TEXT BLOCK:
Garbage collection is an example that neatly illustrates this real-time and run-time performance tradeoff. The collector is a component of the runtime environment responsible for automatically reclaiming unused memory and repurposing it to fulfil future dynamic memory allocation requests. Its work is critical to both the real-time and run-time performance of many programming languages like Python, JavaScript, Java, etc.

Stop-the-world garbage collectors.

Stop-the-world garbage collectors. Each bar represents the execution in a single core. White regions are the execution of the user's program threads and shaded regions correspond to the collector's execution.

The simplest and fastest collectors are stop-the-world: the user’s program is stopped while the collector does its job and then the program is restarted as shown above. The run-time performance of these collectors is great because there is little interaction with the user’s program. In fact, it is straight-forward to run these collectors in a single-core or in parallel across multiple cores to reclaim memory faster. But the real-time performance of the system is atrocious either way because the user’s program is stopped (i.e. paused, does not run) while the collector runs, so any task that the program is supposed to do is delayed. Concurrent collectors mitigate this real-time problem by either running collection operations interleaved or in parallel with the program as shown below.

Concurrent garbage collectors.

DATA FOR REVIEW:
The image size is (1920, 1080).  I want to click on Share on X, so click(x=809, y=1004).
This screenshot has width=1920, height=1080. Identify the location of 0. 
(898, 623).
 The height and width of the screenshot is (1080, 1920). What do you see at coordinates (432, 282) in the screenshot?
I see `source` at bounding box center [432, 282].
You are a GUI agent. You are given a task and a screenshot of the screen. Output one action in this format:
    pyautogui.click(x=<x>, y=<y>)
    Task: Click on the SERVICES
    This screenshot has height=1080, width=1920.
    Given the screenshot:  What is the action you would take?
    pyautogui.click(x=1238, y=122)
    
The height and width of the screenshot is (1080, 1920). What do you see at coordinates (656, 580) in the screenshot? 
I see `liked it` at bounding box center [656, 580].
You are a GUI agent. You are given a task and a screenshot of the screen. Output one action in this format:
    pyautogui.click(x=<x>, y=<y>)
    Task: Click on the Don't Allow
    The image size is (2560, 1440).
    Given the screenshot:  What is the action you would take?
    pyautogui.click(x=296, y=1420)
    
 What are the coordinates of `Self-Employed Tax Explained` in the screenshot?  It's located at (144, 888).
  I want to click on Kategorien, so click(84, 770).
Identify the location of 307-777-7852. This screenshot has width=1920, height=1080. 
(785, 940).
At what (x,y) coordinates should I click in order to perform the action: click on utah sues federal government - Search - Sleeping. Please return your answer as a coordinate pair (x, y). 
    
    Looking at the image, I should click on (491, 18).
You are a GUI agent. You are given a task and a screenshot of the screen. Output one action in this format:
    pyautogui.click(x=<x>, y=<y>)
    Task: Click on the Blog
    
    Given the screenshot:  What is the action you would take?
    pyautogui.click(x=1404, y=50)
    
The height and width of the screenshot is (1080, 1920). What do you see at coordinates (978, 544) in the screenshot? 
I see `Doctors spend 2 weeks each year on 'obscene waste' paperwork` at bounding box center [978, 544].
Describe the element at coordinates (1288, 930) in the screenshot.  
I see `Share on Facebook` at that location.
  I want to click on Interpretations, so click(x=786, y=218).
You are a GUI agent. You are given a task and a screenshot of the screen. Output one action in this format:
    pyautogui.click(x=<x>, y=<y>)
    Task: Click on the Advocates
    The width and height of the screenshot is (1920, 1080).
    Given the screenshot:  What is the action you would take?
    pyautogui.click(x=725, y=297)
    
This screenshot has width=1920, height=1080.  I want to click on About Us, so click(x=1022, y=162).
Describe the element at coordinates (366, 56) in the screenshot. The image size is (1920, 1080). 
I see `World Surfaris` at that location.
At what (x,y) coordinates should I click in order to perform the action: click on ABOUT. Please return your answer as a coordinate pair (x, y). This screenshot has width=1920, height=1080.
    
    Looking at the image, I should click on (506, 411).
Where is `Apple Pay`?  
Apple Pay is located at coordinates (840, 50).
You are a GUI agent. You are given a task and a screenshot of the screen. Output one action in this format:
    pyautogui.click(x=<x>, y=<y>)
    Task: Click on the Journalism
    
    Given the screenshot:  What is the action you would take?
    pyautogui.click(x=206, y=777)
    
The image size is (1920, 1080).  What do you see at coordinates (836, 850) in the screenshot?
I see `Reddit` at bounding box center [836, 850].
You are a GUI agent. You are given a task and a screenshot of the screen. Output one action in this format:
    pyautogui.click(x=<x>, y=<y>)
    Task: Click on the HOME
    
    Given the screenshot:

BRIEF:
Answer these questions about the garbage collection text, one per line:
1. Which programming languages does the text list as examples?
2. What do the shaded regions in the bars correspond to?
3. How do concurrent collectors mitigate the real-time problem?

EXPECTED OUTPUT:
1. Python, JavaScript, and Java.
2. The collector's execution.
3. They run collection operations either interleaved or in parallel with the program.